About That Time An Old Friend Of The Family, Who Took An Interest In
Me And Wished To Do Something To Encourage Me In My Natural History
Tastes, Made Me A Present Of A Set Of Pen-And-Ink Drawings.
There was,
however, nothing in these pictures to help me in the line I had taken:
they were mostly architectural drawings made by himself of buildings -
houses, churches, castles, and so on, but my brother fell in love with
them and began to try to get them from me.
He could not rest without
them, and was continually offering me something of his own in exchange
for them; but though I soon grew tired of looking at them I refused to
part with them, either because his anxiety to have them gave them a
fictitious value in my sight, or because it was pleasing to be able to
inflict a little pain on him in return for the many smarts I had
suffered at his hands.

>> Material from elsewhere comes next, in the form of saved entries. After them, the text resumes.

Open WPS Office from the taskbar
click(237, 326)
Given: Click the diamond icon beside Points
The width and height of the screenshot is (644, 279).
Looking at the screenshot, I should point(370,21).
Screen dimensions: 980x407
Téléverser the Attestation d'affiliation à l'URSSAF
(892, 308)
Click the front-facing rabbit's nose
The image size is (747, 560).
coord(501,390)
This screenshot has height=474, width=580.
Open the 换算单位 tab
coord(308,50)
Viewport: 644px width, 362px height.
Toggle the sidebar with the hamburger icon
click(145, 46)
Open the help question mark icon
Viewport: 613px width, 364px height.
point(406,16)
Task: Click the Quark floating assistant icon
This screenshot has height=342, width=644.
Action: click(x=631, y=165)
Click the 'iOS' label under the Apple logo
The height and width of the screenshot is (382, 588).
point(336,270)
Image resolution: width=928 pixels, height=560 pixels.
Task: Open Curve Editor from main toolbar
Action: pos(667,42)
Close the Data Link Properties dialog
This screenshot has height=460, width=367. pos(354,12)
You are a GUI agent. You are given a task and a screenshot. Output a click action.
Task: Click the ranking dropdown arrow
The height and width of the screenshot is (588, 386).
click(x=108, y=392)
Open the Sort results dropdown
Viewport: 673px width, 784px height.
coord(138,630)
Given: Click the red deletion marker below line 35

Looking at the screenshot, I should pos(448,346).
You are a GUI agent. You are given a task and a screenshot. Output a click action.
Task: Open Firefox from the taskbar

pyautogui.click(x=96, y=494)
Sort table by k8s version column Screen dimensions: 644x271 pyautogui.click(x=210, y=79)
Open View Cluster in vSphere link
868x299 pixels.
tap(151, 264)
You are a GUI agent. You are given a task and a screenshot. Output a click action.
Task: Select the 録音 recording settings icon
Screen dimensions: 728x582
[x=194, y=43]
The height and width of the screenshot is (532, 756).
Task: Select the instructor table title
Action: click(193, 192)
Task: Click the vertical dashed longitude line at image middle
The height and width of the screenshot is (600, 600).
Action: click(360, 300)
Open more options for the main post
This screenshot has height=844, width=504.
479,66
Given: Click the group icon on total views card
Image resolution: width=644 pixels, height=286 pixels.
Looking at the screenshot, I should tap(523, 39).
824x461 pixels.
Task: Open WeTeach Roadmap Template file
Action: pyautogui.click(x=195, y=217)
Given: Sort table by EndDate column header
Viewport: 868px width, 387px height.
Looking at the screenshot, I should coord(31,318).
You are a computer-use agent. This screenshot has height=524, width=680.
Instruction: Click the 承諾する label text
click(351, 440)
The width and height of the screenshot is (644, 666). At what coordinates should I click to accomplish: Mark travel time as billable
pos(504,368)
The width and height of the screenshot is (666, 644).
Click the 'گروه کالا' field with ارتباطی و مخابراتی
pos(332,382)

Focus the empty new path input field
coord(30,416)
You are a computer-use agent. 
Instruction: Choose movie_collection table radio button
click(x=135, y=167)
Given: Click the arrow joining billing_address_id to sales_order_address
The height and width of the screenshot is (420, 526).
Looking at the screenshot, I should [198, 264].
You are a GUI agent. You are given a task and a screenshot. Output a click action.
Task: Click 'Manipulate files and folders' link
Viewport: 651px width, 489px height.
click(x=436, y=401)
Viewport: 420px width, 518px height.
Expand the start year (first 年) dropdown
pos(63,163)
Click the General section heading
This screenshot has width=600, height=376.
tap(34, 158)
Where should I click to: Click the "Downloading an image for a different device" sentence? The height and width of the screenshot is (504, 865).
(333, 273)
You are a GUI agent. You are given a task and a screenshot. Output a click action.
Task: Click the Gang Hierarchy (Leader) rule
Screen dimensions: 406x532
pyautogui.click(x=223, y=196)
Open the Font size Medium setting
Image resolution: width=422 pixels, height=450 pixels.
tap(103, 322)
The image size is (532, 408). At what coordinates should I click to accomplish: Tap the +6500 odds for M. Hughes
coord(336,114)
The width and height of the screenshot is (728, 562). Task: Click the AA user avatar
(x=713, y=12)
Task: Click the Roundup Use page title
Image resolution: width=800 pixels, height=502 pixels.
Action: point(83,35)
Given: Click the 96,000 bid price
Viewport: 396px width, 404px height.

At length one day, finding me still unmoved, he
all at once offered to teach me to shoot and to allow me the use of
one of the guns in exchange for the pictures. I could hardly believe
my good fortune: it would have surprised me less if he had offered to
give me his horse with "saddle and bridle also."
As soon as the drawings were in his hand he took me to our gun-room
and gave me a quite unneeded lesson in the art of loading a gun - first
so much powder, then a wad well rammed down with the old obsolete
ramrod; then so much shot and a second wad and ramming down; then a
percussion cap on the nipple.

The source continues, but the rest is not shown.